Chapter 22 Successes and limitations of PLS regression analysis

Learning goals for this lesson

Learn about the mixed success of applying PLS regression in various contexts
Understand important limitations of PLS regression

22.1 PLS regression

We learned about Projection-to-Latent-Structures (PLS) regression (also known as Partial Least Squares regression) in the previous lesson on Delineating temperature response phases with PLS regression. In the context of phenology analysis, we can use this method to correlate high-resolution temperature data (e.g. daily data) with low-resolution (annual) data on the timing of phenology events. We realized already, however, that in the case of pears at Klein-Altendorf we were only really able to recognize the forcing period (where warm conditions advance bloom), while the chilling phase remained obscure. This was a bit disappointing, because the two dormancy phases had emerged quite clearly in the study on walnut leaf emergence in California. Let’s look at a few more examples to understand where and when this works - and to try to figure out why.

22.2 PLS examples

22.2.1 Grasslands on the Tibetan Plateau

In one of our first applications of the PLS methodology, we evaluated the temperature responses of grasslands on the Tibetan Plateau. Specifically, we looked at how the beginning of the growing season has responded to climate change. When we just look at the trend over time, the pattern that emerges is rather confusing, with a fairly clear advancing trend until the late 1990s, followed by a surprising delay in ‘green up’ dates.
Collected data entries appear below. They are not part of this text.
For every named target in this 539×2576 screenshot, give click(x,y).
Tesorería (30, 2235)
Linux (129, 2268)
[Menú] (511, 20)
Beginning of the growing season (BGS) for steppe (A) and meadow (B) vegetation on the Tibetan Plateau between 1982 and 2006, derived from 15-day NDVI composites obtained from the Advanced Very High Resolution Radiometer (AVHRR) sensor. BGS dates advanced markedly between 1982 and the mid 1990s, before retreating significantly after that. Consistent increases in temperature (C and D) indicate that observed changes are not linear responses to temperature. Lines in the graph represent 3-year running means (Yu et al., 2010)

Similar to what we found for walnuts in California, we detected a conspicuous relationship between warm temperatures in winter and delayed beginning of the growing season in spring.

Response of the BGS (A–D) in steppe and meadow vegetation of the Tibetan Plateau between 1982 and 2006 to monthly temperatures, according to PLS regression. The variable importance plots (VIP; C and D) indicate that temperatures in both spring (May and June) and winter (October through March) were important for explaining the response of BGS dates (VIP values above 0.8). Model coefficients (MC) of the centered and scaled data showed that warm winter temperatures delayed spring phenology (positive coefficients), whereas warm spring temperatures advanced the BGS (negative coefficients) for both steppe (A) and meadow (B). Including both effects into phenological models could substantially enhance our understanding of climate-change effects on vegetation at temperate and cold locations (Yu et al., 2010)

We later added a spatial component to this analysis, investigating vegetation responses to temperature on a pixel-by-pixel basis.

Correlations of monthly temperatures (left) and precipitation (right) with the beginning of the growing season (BGS) on the Tibetan Plateau, according to Partial Least Squares (PLS) regression. For each variable, pixels for which the variable-importance-in-the-projection score was <0.8 are shown in gray. Pixels with insufficient data for PLS analysis are shown in white (Yu et al., 2012)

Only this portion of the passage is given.